Теперь, значит, дальше. А именно, как Егор оскорбил барина по шее, то вышел у нас с этим пауком полный разрыв, и даже у тарантаевских ворот стоял кровный черкес с кинжалом для препятствия входа. Раньше мы, бывало, в усадьбу ходили насчет газет и прочего, а теперь живем в полном лесу и ничего не знаем, какие события на далеком шаре земли, например, в Петербурге.
И так своевременно происходит бывшее Рождество Христово и масленица, мороз переменный. И на масленице папаша получает из города от Степки внезапное письмо. А как у нас тогда никакой ликвидации грамотности не было и, можно сказать, один читаемый человек Егор, то к нему народу собралось труба – Степкино письмо слушать. И пишет Степка, что у них теперь на фабрике вполне известно, что насчет бога – это суеверный факт, а напротив того есть книга Маркс, и что в столице Петербурге произошло очень значительное убийство, и потому ждите – вскорости еще и не то будет. А жалованье у нас самое печальное, девять с полтиной в месяц, и я выезжаю к вам лично.
Егор на лавке стоит, прислонен к подоконнику, и руками прибавляет: «А что, – кричит, – я вам насчет Григория Ефимыча-то говорил? Это его работа, уж это уж будьте спокойны!»
Хотя в письме насчет убийства неясно и насчет бога ввиду предрассудков тоже неполное удостоверение, однако чуем – это все не зря, и действительно ждем. Чего ждем – не знаем, а вроде как бы животная собака перед пожаром беспокоится, так и мы. И притом ужасный мороз, тишина, и дятел в лесу тукает. И мы все, как подобный дятел, одно долбим – про Григория Ефимыча.
В течение времени этак происходит день или два, и затем смеркается, и тут видим: скачет на черной лошади конная естафета прямо в тарантаевскую усадьбу, а над усадьбой солнце садится – от мороза распухло и все красное. Егор у нас, конечно, главнокомандующий, и он говорит: «Это – оно самое, начинается. Теперь глядите за усадьбой невступно и мне докладайте».

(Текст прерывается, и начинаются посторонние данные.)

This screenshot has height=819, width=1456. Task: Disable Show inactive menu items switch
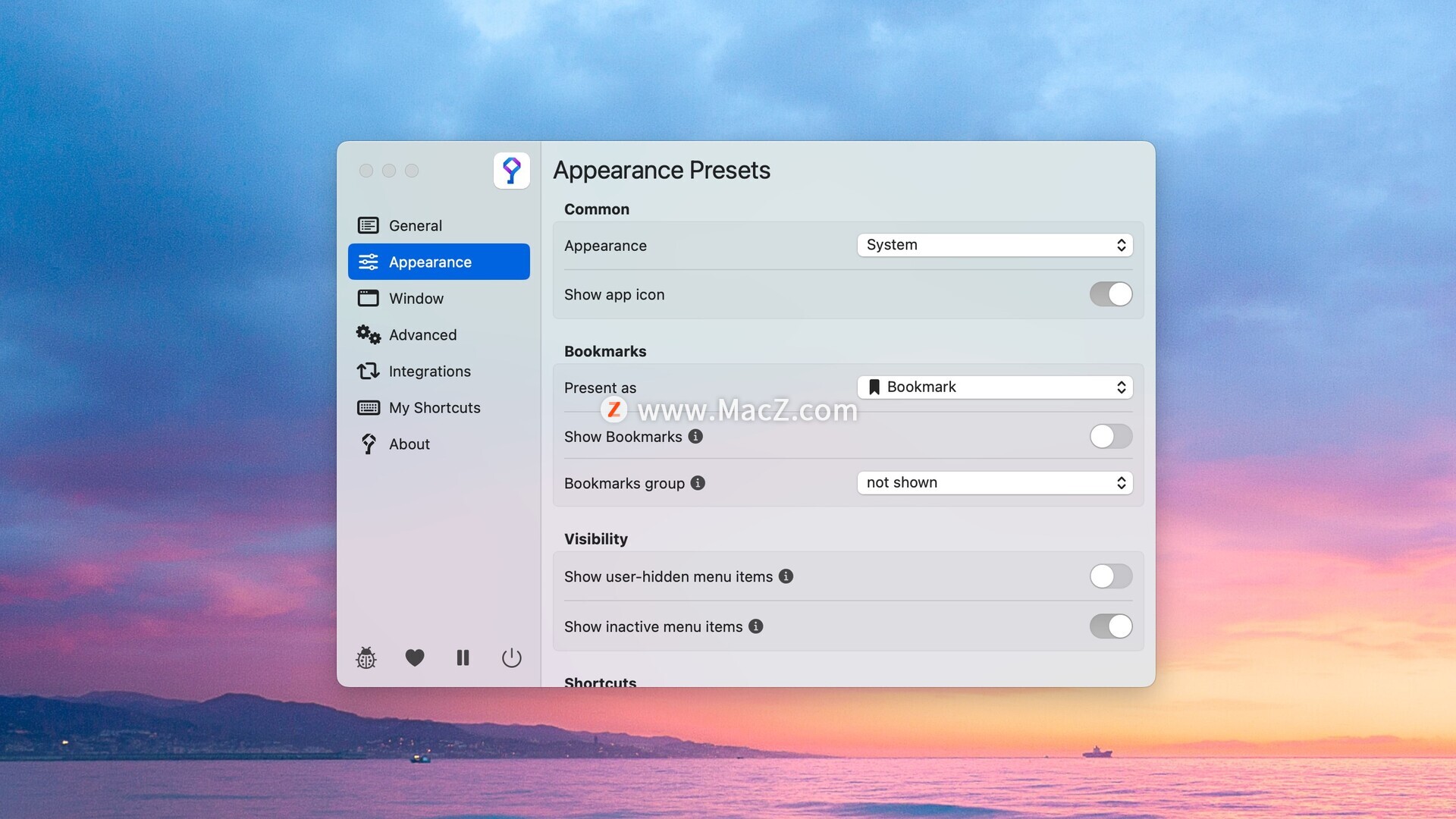1111,626
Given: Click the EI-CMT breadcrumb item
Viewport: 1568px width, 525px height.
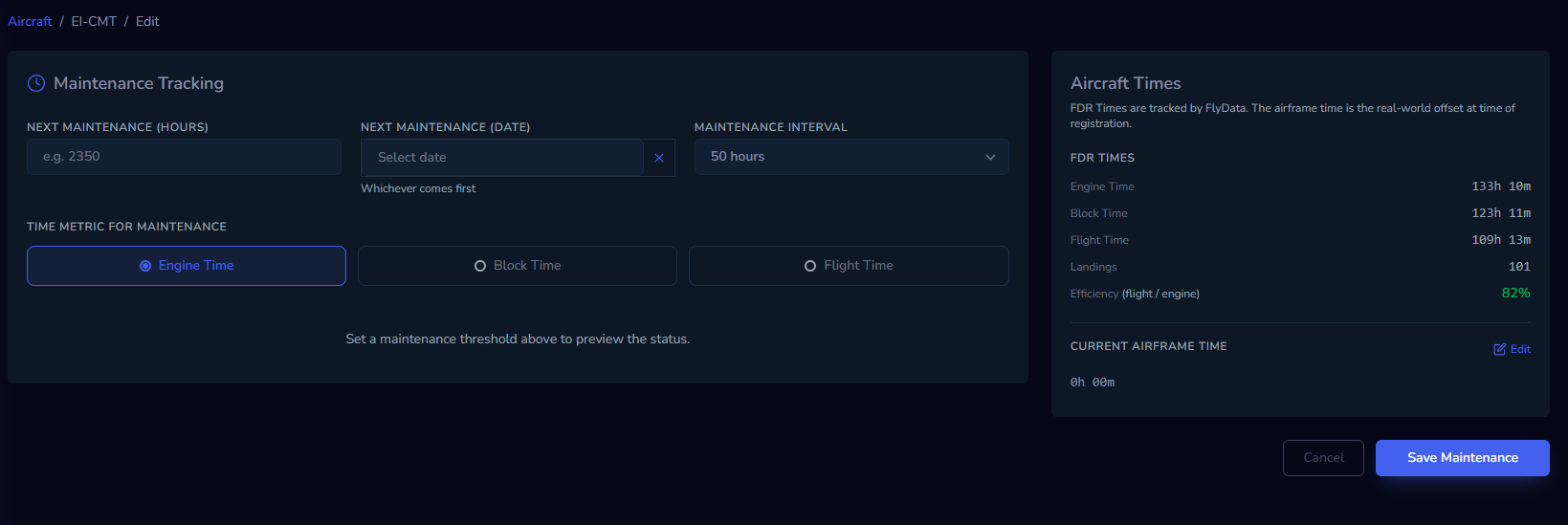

На случай часовых поставили меня да еще одного – горбатый такой у нас был Митька. Сидим в кустах, пальцы духом греем, и притом все слыхать, какое на дворе волнение и собаки, и мы трясемся. Спустя, глядим: не говоря худого слова, раскрываются ворота, и выскакивают лютые сани, в санях барыня Тарантаева с девчонкой, плачет, а уж из ворот и этот выезжает на черной лошади конный, который на барыню, как на собаку, просто кричит: «Але!» И, значит, санки – в одну сторону, а этот конный – обратно в другую, то есть на нас. Горбатый Митька меня в кусты тянет, а во мне дух зашелся, и я – прямо как в виде алкоголя – сам не знаю, чего делаю, руками махаю и бегу этому конному наперехват. Он, конечно, остановился и задает мне: «Что случилось?» – и лошадью мне в морду храпит. А я ему безо всяких: «У нас, – говорю, – ничего, а вот у вас что?» – «Это, – говорит, – не касается. Але!» Я ему в глаза уперся и с выражением говорю: «А как, – говорю, – насчет Григория Ефимыча? Это вам касается?» И он мне возражает с известным смехом: «Григорий Ефимыч твой – тю-тю: его, слава Богу, давно пристрелили!» – и при этом скачет в направлении.
Тут я что есть мочи – к Егору. В избе у него полное присутствие наших мужиков, и все в натянутом ожидании. Как я начал докладать, то мое невинное сердце шестнадцати лет стало поперек глотки, и я плачу насчет погибшей мечты в виде Григория Ефимыча и вижу – все тоже сидят со вздохом, как пришибленные. А в заключение Егор объявил свой приказ: разойтись до утра по домам для разных естественных надобностей подобно пище и снотворному отдыху.